After his studies he travelled around Europe, visiting France, England and Italy before returning to Poland in 1840 and settling permanently in Wierzenica, near Poznań, in 1843.
He adopted a threefold division of human history from medieval millenarians such as Joachim of Fiore (c. 1135 – 1202) and mixed it with Hegelian categories and concepts.
[6] Cieszkowski's later works, Gott und Paligenesie (God and Palingenesis) (1842) and Ojcze Nasz (Our Father, 1848–1906, four volumes), reformulate his triad in much more explicitly religious terms.

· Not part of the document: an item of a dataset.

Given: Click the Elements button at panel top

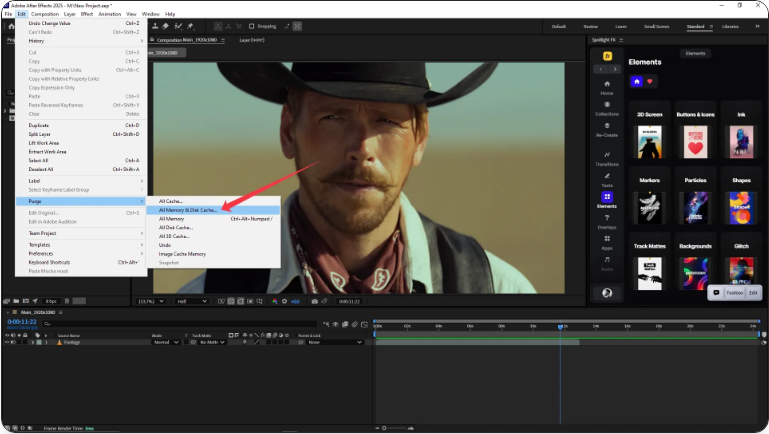Looking at the screenshot, I should 695,52.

On the other hand, Cieszkowski did incorporate an elaborate system of social reforms into his philosophy and was strongly influenced by the French socialist tradition, which was often overtly religious, and thus did not share the characteristic political conservatism of the "Right Hegelians".
Scholars David McLellan and Shlomo Avineri argue that Marx, who was a friend of and collaborator with Hess from a few years from 1841 onwards, owes various aspects of his thought on alienation and the nature of and transition to communist society to Cieszkowski, including that the dualism between consciousness and action would collapse in revolutionary praxis.
[9][10] (Cieszkowski was one of the earliest philosophers to use the term praxis as meaning "action oriented towards changing society" in his Prolegomena zur Historiosophie).